▼

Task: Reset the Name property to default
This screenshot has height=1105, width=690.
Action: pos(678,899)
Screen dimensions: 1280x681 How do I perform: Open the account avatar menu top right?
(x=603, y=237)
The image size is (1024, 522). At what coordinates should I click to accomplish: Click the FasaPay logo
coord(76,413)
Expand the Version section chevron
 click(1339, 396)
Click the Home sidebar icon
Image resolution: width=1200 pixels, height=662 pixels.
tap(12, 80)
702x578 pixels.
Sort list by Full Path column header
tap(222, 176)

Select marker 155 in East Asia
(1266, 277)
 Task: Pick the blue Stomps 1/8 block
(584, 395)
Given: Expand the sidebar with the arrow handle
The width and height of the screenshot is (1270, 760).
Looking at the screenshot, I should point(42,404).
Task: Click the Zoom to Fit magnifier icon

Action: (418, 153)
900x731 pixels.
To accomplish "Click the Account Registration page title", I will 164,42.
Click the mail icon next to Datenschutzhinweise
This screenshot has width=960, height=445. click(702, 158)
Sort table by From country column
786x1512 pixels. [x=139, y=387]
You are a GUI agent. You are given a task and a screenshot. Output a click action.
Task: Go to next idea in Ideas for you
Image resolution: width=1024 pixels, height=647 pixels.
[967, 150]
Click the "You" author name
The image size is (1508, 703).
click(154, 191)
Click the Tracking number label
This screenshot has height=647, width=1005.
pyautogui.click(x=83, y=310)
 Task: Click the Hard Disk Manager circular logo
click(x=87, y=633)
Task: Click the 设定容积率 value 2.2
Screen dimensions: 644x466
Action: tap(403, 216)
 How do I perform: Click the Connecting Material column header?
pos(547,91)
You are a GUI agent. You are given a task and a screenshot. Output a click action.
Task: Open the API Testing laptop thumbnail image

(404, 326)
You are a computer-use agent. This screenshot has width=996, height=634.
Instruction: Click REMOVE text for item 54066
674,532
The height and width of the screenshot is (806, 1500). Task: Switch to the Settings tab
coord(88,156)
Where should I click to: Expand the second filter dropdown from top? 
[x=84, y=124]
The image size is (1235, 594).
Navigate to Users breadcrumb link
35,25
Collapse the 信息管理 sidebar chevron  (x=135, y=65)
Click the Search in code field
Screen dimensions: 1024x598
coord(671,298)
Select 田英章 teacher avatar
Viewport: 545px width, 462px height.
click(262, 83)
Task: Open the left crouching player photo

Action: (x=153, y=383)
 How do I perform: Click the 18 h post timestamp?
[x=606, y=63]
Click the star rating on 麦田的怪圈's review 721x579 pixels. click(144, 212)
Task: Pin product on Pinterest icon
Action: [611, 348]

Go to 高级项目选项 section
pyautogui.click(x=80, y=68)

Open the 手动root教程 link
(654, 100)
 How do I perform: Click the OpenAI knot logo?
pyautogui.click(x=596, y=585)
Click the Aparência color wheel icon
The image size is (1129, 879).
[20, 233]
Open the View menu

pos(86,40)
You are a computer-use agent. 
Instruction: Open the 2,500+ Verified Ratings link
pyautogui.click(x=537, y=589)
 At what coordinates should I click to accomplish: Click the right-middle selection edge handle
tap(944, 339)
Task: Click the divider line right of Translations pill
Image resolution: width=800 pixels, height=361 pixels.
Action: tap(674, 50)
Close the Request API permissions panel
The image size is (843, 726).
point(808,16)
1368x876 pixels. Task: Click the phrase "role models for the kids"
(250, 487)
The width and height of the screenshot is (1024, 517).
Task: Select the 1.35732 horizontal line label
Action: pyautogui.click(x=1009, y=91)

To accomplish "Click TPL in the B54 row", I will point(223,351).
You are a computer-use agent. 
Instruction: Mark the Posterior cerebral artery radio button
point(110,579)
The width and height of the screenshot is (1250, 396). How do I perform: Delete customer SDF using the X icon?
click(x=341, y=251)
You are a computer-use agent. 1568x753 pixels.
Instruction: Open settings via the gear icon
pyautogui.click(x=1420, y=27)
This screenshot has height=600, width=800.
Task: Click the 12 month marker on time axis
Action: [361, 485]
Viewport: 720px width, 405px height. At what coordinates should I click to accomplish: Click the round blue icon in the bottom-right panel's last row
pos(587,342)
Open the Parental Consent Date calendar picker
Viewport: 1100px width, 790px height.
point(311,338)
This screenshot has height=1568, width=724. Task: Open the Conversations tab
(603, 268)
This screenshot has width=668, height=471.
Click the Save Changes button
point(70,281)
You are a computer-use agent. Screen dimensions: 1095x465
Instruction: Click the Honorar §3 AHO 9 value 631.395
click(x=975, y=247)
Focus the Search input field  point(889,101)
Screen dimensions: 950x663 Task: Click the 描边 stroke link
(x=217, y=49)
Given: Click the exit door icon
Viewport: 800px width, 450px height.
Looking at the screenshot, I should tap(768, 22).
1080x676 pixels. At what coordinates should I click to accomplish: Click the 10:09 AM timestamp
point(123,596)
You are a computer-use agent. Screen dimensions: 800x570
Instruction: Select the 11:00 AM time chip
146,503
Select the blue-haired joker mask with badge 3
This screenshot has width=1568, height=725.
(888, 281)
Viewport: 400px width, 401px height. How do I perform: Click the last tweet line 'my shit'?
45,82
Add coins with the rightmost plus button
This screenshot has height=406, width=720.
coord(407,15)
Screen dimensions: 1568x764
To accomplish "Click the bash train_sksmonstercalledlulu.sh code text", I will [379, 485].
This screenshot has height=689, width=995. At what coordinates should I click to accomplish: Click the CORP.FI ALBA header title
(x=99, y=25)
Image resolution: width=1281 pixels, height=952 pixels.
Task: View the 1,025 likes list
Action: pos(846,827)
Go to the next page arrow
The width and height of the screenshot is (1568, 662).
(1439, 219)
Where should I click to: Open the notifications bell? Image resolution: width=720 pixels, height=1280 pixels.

▲

• _Task_
Could you repeat every record word for word?

• _Solution_
Task: Reset the Name property to default
This screenshot has height=1105, width=690.
Action: pos(678,899)
Screen dimensions: 1280x681 How do I perform: Open the account avatar menu top right?
(x=603, y=237)
The image size is (1024, 522). At what coordinates should I click to accomplish: Click the FasaPay logo
coord(76,413)
Expand the Version section chevron
 click(1339, 396)
Click the Home sidebar icon
Image resolution: width=1200 pixels, height=662 pixels.
tap(12, 80)
702x578 pixels.
Sort list by Full Path column header
tap(222, 176)

Select marker 155 in East Asia
(1266, 277)
 Task: Pick the blue Stomps 1/8 block
(584, 395)
Given: Expand the sidebar with the arrow handle
The width and height of the screenshot is (1270, 760).
Looking at the screenshot, I should point(42,404).
Task: Click the Zoom to Fit magnifier icon

Action: (418, 153)
900x731 pixels.
To accomplish "Click the Account Registration page title", I will 164,42.
Click the mail icon next to Datenschutzhinweise
This screenshot has width=960, height=445. click(702, 158)
Sort table by From country column
786x1512 pixels. [x=139, y=387]
You are a GUI agent. You are given a task and a screenshot. Output a click action.
Task: Go to next idea in Ideas for you
Image resolution: width=1024 pixels, height=647 pixels.
[967, 150]
Click the "You" author name
The image size is (1508, 703).
click(154, 191)
Click the Tracking number label
This screenshot has height=647, width=1005.
pyautogui.click(x=83, y=310)
 Task: Click the Hard Disk Manager circular logo
click(x=87, y=633)
Task: Click the 设定容积率 value 2.2
Screen dimensions: 644x466
Action: tap(403, 216)
 How do I perform: Click the Connecting Material column header?
pos(547,91)
You are a GUI agent. You are given a task and a screenshot. Output a click action.
Task: Open the API Testing laptop thumbnail image

(404, 326)
You are a computer-use agent. This screenshot has width=996, height=634.
Instruction: Click REMOVE text for item 54066
674,532
The height and width of the screenshot is (806, 1500). Task: Switch to the Settings tab
coord(88,156)
Where should I click to: Expand the second filter dropdown from top? 
[x=84, y=124]
The image size is (1235, 594).
Navigate to Users breadcrumb link
35,25
Collapse the 信息管理 sidebar chevron  (x=135, y=65)
Click the Search in code field
Screen dimensions: 1024x598
coord(671,298)
Select 田英章 teacher avatar
Viewport: 545px width, 462px height.
click(262, 83)
Task: Open the left crouching player photo

Action: (x=153, y=383)
 How do I perform: Click the 18 h post timestamp?
[x=606, y=63]
Click the star rating on 麦田的怪圈's review 721x579 pixels. click(144, 212)
Task: Pin product on Pinterest icon
Action: [611, 348]

Go to 高级项目选项 section
pyautogui.click(x=80, y=68)

Open the 手动root教程 link
(654, 100)
 How do I perform: Click the OpenAI knot logo?
pyautogui.click(x=596, y=585)
Click the Aparência color wheel icon
The image size is (1129, 879).
[20, 233]
Open the View menu

pos(86,40)
You are a computer-use agent. 
Instruction: Open the 2,500+ Verified Ratings link
pyautogui.click(x=537, y=589)
 At what coordinates should I click to accomplish: Click the right-middle selection edge handle
tap(944, 339)
Task: Click the divider line right of Translations pill
Image resolution: width=800 pixels, height=361 pixels.
Action: tap(674, 50)
Close the Request API permissions panel
The image size is (843, 726).
point(808,16)
1368x876 pixels. Task: Click the phrase "role models for the kids"
(250, 487)
The width and height of the screenshot is (1024, 517).
Task: Select the 1.35732 horizontal line label
Action: pyautogui.click(x=1009, y=91)

To accomplish "Click TPL in the B54 row", I will point(223,351).
You are a computer-use agent. 
Instruction: Mark the Posterior cerebral artery radio button
point(110,579)
The width and height of the screenshot is (1250, 396). How do I perform: Delete customer SDF using the X icon?
click(x=341, y=251)
You are a computer-use agent. 1568x753 pixels.
Instruction: Open settings via the gear icon
pyautogui.click(x=1420, y=27)
This screenshot has height=600, width=800.
Task: Click the 12 month marker on time axis
Action: [361, 485]
Viewport: 720px width, 405px height. At what coordinates should I click to accomplish: Click the round blue icon in the bottom-right panel's last row
pos(587,342)
Open the Parental Consent Date calendar picker
Viewport: 1100px width, 790px height.
point(311,338)
This screenshot has height=1568, width=724. Task: Open the Conversations tab
(603, 268)
This screenshot has width=668, height=471.
Click the Save Changes button
point(70,281)
You are a computer-use agent. Screen dimensions: 1095x465
Instruction: Click the Honorar §3 AHO 9 value 631.395
click(x=975, y=247)
Focus the Search input field  point(889,101)
Screen dimensions: 950x663 Task: Click the 描边 stroke link
(x=217, y=49)
Given: Click the exit door icon
Viewport: 800px width, 450px height.
Looking at the screenshot, I should tap(768, 22).
1080x676 pixels. At what coordinates should I click to accomplish: Click the 10:09 AM timestamp
point(123,596)
You are a computer-use agent. Screen dimensions: 800x570
Instruction: Select the 11:00 AM time chip
146,503
Select the blue-haired joker mask with badge 3
This screenshot has width=1568, height=725.
(888, 281)
Viewport: 400px width, 401px height. How do I perform: Click the last tweet line 'my shit'?
45,82
Add coins with the rightmost plus button
This screenshot has height=406, width=720.
coord(407,15)
Screen dimensions: 1568x764
To accomplish "Click the bash train_sksmonstercalledlulu.sh code text", I will [379, 485].
This screenshot has height=689, width=995. At what coordinates should I click to accomplish: Click the CORP.FI ALBA header title
(x=99, y=25)
Image resolution: width=1281 pixels, height=952 pixels.
Task: View the 1,025 likes list
Action: pos(846,827)
Go to the next page arrow
The width and height of the screenshot is (1568, 662).
(1439, 219)
Where should I click to: Open the notifications bell? Image resolution: width=720 pixels, height=1280 pixels.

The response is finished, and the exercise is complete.